Da un mese a questa parte tutte le attività che lo consentono sono diventate lavorabili online ed in particolare quelle delle pubbliche amministrazioni (oltre il 60% sono donne), la scuola (oltre il 75% sono donne) e le libere professioni (oltre il 65% sono donne).

Tra le attività rimaste attive spiccano la sanità (circa il 68% sono donne), il commercio (circa il 55% sono donne) e i servizi alle imprese come le telecomunicazioni (circa il 65% di donne.)

Ne risulta, quindi, che sono in maggioranza le donne ad essere occupate in questo periodo covid-19 e, soprattutto, in attività ad altro contatto con il pubblico oppure in telelavoro.

Queste donne che lavorano da casa si trovano a dover gestire contemporaneamente al lavoro, le dinamiche familiari che sono rese più complesse dalla convivenza forzata e dalla gestione della scuola online dei figli e le frustrazioni dei padri che, nella migliore delle ipotesi, decidono di dedicarsi ad attività di manutenzione della casa creando ulteriori disagi.

Il vero cambiamento a cui dovremmo arrivare è quello di smetterla di riferirci alle dinamiche familiari parlando di conciliazione e concentrarci esclusivamente sulla condivisione dei carichi.

Come ho spesso sottolineato il concetto di conciliazione viene utilizzato nel linguaggio giuridico quando si forza la convergenza tra due linee d’interessi che, altrimenti, non s’incontrerebbero.

Ebbene, tra persone che hanno progettato un percorso di vita comune non può esserci una divergenza di obiettivi e, quindi, parlare di conciliazione è inappropriato.

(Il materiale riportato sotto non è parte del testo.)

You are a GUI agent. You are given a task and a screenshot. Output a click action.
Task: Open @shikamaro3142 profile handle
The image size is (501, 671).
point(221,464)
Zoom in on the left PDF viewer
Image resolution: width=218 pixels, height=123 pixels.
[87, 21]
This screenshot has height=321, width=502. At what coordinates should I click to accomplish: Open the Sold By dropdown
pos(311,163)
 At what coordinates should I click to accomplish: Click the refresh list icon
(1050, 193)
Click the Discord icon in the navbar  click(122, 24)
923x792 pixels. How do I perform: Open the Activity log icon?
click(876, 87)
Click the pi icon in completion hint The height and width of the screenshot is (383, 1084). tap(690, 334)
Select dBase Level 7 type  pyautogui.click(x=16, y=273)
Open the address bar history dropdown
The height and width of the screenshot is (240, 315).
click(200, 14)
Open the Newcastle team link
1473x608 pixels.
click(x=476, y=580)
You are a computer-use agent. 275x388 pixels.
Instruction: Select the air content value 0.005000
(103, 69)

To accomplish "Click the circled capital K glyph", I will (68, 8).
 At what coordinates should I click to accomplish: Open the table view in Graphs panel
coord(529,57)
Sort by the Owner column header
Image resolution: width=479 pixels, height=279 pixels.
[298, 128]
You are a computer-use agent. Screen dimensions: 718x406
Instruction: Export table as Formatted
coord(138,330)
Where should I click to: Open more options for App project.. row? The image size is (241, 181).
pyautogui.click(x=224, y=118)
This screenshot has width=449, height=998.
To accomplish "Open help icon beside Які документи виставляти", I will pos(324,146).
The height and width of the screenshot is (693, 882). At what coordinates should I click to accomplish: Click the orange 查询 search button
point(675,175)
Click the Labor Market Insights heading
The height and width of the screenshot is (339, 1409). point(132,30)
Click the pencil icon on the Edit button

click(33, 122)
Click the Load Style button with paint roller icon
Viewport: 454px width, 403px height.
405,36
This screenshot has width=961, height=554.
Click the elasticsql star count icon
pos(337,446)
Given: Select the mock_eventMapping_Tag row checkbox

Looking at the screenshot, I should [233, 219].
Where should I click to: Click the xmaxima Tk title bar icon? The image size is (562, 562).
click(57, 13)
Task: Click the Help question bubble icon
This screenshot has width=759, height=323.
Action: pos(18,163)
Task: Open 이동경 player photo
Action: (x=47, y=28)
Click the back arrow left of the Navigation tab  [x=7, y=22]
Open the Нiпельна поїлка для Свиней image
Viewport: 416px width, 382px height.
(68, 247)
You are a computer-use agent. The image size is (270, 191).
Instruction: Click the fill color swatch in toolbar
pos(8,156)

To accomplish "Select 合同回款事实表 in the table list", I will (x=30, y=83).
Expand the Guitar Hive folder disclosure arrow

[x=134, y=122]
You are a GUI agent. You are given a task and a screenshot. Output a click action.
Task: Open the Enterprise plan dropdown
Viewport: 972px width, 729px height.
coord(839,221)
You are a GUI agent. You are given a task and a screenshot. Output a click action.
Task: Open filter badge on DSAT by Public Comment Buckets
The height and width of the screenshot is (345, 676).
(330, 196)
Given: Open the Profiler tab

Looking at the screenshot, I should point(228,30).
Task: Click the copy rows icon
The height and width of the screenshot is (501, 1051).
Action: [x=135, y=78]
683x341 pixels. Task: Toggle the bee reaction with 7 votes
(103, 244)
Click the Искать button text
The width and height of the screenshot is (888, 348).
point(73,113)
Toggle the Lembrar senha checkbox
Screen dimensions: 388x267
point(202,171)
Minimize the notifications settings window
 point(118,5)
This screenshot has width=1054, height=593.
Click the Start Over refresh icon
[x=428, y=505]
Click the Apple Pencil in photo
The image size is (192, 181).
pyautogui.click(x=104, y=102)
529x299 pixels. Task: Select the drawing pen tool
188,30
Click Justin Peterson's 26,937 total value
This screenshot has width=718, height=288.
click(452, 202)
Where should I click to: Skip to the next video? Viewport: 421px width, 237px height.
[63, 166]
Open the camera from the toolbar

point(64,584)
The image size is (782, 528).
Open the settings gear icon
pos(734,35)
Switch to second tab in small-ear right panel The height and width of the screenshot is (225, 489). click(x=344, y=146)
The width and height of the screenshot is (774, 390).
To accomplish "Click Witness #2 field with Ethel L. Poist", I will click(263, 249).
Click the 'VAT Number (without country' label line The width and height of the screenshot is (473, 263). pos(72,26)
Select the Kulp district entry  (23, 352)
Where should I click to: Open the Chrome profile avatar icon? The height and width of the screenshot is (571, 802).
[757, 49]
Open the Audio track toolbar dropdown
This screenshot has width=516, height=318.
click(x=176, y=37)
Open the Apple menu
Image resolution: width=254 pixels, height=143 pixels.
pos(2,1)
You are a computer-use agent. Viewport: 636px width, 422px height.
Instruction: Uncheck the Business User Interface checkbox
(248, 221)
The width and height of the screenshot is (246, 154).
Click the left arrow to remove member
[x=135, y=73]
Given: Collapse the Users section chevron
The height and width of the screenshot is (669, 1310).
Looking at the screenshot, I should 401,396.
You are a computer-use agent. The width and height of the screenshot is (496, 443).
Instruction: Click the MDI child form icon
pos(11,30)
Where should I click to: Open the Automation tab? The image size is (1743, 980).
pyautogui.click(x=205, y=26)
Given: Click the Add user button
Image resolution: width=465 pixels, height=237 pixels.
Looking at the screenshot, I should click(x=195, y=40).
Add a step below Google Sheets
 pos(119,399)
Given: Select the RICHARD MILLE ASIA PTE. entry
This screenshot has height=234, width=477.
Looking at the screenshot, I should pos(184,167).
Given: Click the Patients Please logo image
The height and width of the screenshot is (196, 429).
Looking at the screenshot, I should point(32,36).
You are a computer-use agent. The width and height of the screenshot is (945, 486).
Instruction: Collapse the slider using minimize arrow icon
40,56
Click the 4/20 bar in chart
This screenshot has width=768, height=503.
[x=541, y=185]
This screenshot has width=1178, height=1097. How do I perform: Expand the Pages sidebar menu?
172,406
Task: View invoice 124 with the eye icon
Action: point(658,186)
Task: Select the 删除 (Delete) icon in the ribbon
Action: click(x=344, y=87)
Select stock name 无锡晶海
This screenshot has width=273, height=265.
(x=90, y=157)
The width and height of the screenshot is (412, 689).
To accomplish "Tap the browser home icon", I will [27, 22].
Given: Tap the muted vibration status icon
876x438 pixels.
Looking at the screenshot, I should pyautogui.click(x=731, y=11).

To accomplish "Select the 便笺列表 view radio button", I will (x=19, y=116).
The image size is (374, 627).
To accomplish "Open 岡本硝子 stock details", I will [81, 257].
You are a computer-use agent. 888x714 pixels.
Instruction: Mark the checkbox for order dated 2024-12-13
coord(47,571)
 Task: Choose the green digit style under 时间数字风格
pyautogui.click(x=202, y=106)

Si possono, invece, condividere i carichi gestionali e si deve attivare un percorso di coopetizione nel rispetto delle individualità e del nucleo familiare.

Coopetizione vuol dire vincere insieme raggiungendo un obiettivo comune senza dimenticare gli obiettivi personali ossia competere ma in modo cooperativo.

Auspico, allora, che questo tempo insegni a tutti la coopetizione!